* JOB *
Copy out the rows from the line containing "is (851, 322)." through the line containing "Action: 1806,17", including both of those lines, and nothing else.

* MATERIAL *
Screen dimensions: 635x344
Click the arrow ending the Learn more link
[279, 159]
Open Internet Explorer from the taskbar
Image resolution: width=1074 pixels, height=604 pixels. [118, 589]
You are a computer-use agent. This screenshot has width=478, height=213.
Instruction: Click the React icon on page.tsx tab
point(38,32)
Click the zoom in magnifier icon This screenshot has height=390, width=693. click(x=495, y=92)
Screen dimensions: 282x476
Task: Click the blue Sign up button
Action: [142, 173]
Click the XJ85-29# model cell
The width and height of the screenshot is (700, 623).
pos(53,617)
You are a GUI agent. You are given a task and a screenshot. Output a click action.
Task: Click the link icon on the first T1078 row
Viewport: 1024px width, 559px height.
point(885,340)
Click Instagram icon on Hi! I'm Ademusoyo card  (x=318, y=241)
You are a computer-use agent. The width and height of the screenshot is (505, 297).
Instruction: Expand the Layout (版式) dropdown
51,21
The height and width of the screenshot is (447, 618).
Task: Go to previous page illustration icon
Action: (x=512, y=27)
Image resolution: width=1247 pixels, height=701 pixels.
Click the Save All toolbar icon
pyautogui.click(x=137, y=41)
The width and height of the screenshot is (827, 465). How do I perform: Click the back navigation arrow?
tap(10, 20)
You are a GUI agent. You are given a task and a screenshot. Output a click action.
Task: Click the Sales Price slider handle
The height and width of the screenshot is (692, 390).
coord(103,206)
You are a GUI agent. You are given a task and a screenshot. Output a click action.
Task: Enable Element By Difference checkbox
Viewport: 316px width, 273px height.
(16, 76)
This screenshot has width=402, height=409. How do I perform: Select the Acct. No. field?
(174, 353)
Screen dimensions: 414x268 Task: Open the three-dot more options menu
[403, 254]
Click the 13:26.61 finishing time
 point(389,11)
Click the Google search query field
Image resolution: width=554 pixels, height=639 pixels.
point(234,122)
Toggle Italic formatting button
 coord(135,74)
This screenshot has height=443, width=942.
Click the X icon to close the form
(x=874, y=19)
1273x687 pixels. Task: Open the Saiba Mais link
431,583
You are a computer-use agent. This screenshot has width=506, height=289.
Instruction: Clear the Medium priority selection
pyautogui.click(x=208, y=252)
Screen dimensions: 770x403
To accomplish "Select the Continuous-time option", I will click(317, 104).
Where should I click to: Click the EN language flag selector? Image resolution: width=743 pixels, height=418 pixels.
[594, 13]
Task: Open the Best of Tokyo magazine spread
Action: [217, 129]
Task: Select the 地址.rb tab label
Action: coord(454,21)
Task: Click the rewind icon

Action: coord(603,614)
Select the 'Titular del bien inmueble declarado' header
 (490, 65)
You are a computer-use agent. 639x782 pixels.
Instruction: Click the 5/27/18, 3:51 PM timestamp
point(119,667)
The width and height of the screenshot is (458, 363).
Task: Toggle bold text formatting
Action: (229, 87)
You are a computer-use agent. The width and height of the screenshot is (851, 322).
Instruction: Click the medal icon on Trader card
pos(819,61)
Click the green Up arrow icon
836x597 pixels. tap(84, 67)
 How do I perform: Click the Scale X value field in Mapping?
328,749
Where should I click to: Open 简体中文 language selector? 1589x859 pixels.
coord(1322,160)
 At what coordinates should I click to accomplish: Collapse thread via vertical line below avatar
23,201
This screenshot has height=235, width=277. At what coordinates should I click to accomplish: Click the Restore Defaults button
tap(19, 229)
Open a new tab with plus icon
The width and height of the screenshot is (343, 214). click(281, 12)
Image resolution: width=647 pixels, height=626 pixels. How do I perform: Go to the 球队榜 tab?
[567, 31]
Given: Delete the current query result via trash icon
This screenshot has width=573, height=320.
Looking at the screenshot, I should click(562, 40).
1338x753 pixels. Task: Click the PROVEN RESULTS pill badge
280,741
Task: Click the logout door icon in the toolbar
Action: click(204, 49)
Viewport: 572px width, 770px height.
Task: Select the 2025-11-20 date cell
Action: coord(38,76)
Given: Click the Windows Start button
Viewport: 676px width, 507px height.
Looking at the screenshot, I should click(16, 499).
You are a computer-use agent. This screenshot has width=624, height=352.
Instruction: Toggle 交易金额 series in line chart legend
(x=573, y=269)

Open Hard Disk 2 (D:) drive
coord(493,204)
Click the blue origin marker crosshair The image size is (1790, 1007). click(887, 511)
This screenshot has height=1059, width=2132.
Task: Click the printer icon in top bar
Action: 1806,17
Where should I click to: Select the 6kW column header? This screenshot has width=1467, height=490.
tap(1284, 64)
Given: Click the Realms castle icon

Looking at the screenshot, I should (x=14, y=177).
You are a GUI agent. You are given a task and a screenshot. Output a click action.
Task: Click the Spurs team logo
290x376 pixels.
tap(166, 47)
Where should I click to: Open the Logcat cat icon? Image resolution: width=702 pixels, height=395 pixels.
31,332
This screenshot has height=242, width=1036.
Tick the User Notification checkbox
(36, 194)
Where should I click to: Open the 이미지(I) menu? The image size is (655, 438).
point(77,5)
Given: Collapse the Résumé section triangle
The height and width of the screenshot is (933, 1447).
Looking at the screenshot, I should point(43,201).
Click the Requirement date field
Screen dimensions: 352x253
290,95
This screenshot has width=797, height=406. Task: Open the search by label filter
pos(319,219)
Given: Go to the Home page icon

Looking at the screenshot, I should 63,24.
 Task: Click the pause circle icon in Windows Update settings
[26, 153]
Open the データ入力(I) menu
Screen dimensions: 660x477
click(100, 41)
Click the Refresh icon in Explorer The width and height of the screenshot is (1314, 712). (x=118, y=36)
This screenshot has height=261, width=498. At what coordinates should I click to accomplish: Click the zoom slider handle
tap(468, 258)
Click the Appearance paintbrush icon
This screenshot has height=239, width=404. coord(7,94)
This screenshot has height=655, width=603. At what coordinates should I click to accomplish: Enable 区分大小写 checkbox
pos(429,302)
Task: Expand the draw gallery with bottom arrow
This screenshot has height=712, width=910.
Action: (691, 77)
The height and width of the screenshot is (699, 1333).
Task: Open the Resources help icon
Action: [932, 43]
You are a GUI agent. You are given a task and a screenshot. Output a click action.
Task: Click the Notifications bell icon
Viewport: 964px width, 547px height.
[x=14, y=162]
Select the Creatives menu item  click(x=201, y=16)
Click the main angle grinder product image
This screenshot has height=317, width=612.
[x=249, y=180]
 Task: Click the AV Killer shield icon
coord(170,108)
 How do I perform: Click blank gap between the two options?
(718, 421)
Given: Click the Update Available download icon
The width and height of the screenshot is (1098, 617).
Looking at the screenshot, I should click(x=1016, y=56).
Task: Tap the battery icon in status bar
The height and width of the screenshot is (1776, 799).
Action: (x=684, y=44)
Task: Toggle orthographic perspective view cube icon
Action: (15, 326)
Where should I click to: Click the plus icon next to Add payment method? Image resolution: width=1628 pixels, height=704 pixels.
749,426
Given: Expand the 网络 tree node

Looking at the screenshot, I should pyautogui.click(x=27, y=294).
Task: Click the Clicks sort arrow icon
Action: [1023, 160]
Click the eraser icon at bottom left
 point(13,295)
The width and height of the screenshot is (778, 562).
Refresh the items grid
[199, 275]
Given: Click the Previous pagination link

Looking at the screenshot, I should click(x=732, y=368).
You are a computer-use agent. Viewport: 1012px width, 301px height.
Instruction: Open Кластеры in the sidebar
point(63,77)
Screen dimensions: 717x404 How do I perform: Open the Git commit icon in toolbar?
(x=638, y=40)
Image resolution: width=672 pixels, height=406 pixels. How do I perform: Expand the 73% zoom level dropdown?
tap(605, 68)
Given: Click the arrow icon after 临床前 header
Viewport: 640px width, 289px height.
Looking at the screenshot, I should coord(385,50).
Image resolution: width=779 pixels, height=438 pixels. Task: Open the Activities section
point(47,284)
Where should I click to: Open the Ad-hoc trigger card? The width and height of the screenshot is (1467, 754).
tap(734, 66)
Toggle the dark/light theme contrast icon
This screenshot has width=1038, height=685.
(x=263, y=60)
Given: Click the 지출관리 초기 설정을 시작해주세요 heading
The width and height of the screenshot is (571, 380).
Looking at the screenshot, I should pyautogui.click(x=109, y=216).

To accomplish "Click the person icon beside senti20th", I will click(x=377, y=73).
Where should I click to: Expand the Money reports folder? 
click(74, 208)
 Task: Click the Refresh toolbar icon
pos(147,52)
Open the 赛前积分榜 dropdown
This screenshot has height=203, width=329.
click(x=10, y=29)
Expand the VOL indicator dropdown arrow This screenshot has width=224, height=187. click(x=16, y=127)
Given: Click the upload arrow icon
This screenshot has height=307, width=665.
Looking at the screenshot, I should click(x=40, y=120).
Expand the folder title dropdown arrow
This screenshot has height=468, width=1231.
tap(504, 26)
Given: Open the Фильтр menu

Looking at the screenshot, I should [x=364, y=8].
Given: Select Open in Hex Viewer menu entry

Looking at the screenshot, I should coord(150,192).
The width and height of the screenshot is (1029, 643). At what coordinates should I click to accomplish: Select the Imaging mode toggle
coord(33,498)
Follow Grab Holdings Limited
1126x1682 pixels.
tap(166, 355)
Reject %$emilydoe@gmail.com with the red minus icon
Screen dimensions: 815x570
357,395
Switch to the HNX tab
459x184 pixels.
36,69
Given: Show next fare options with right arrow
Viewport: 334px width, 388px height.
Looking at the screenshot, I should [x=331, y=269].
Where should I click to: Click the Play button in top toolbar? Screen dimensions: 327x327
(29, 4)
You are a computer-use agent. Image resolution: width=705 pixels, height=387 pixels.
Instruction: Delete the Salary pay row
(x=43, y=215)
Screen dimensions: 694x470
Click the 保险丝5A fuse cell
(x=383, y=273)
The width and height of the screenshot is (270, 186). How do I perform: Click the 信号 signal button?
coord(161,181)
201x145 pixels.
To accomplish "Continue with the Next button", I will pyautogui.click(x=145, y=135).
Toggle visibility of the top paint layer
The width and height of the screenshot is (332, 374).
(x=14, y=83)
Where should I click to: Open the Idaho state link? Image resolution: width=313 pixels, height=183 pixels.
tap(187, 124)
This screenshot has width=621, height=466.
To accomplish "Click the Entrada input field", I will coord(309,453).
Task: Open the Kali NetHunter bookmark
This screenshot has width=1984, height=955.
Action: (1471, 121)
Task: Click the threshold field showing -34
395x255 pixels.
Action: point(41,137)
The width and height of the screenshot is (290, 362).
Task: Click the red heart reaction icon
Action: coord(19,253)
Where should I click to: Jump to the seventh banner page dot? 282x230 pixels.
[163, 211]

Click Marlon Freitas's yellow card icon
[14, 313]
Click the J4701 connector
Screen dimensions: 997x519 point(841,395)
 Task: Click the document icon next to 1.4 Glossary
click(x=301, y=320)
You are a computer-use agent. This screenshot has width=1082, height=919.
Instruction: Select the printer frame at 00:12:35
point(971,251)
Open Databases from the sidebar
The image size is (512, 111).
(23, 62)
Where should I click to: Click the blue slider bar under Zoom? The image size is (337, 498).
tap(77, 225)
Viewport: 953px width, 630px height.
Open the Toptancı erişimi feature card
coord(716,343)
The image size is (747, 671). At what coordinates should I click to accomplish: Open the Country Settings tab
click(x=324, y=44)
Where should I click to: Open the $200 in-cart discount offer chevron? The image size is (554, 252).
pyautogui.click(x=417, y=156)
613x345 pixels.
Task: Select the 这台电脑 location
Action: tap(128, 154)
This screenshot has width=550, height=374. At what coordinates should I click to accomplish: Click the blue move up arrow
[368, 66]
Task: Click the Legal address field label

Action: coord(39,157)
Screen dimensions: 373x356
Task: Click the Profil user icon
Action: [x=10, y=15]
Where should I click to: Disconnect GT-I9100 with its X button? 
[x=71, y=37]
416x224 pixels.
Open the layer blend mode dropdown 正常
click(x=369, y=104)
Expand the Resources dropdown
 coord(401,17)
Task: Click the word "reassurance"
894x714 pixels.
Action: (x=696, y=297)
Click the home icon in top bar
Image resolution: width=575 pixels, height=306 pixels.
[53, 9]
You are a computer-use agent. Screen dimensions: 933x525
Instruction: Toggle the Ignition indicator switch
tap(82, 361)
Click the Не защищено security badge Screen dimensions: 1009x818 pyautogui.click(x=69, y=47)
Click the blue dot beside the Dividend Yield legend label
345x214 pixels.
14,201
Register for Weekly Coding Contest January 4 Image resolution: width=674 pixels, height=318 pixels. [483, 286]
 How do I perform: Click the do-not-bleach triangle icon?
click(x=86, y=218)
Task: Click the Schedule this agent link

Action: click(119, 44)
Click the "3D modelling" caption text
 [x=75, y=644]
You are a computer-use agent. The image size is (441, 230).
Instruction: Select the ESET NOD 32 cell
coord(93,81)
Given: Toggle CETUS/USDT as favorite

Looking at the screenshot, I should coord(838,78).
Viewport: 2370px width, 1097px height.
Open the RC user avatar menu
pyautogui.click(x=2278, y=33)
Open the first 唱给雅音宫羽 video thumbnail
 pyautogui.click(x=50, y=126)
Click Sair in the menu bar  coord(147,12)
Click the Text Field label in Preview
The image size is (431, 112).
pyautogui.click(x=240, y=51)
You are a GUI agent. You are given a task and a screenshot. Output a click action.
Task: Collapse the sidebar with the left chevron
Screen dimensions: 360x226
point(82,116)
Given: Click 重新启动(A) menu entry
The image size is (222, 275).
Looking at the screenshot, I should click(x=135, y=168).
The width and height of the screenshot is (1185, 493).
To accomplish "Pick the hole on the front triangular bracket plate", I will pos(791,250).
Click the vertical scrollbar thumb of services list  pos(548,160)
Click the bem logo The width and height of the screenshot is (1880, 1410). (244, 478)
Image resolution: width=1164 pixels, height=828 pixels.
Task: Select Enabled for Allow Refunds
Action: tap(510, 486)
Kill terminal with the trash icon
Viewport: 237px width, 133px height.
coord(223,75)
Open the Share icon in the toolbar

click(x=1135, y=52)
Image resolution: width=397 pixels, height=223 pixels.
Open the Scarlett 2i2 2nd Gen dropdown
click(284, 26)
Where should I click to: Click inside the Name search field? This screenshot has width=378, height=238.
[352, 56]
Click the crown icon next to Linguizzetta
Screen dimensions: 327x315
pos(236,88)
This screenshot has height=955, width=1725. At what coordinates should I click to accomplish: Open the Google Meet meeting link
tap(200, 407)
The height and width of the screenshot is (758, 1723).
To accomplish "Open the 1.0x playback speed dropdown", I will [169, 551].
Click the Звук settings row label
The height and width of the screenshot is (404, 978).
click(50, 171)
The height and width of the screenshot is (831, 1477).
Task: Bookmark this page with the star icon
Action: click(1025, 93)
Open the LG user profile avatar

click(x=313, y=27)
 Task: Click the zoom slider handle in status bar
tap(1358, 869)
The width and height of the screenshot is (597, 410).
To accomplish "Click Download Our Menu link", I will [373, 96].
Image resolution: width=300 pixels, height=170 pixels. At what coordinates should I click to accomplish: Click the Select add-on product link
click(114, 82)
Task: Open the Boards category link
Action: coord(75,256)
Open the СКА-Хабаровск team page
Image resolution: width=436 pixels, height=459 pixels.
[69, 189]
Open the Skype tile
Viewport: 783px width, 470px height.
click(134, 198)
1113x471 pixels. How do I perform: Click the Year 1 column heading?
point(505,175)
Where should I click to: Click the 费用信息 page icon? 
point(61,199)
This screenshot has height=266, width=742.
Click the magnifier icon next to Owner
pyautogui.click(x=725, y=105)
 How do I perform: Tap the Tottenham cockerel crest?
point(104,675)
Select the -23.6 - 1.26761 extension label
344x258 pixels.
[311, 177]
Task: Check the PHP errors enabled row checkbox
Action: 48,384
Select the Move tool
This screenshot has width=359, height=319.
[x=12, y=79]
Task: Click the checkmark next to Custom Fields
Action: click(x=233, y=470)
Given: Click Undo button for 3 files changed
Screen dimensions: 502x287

* ANSWER TO THE TASK *
You are a computer-use agent. The width and height of the screenshot is (851, 322).
Instruction: Click the medal icon on Trader card
pos(819,61)
Click the green Up arrow icon
836x597 pixels. tap(84, 67)
 How do I perform: Click the Scale X value field in Mapping?
328,749
Where should I click to: Open 简体中文 language selector? 1589x859 pixels.
coord(1322,160)
 At what coordinates should I click to accomplish: Collapse thread via vertical line below avatar
23,201
This screenshot has height=235, width=277. At what coordinates should I click to accomplish: Click the Restore Defaults button
tap(19, 229)
Open a new tab with plus icon
The width and height of the screenshot is (343, 214). click(281, 12)
Image resolution: width=647 pixels, height=626 pixels. How do I perform: Go to the 球队榜 tab?
[567, 31]
Given: Delete the current query result via trash icon
This screenshot has width=573, height=320.
Looking at the screenshot, I should click(562, 40).
1338x753 pixels. Task: Click the PROVEN RESULTS pill badge
280,741
Task: Click the logout door icon in the toolbar
Action: click(204, 49)
Viewport: 572px width, 770px height.
Task: Select the 2025-11-20 date cell
Action: coord(38,76)
Given: Click the Windows Start button
Viewport: 676px width, 507px height.
Looking at the screenshot, I should click(16, 499).
You are a computer-use agent. This screenshot has width=624, height=352.
Instruction: Toggle 交易金额 series in line chart legend
(x=573, y=269)

Open Hard Disk 2 (D:) drive
coord(493,204)
Click the blue origin marker crosshair The image size is (1790, 1007). click(887, 511)
This screenshot has height=1059, width=2132.
Task: Click the printer icon in top bar
Action: 1806,17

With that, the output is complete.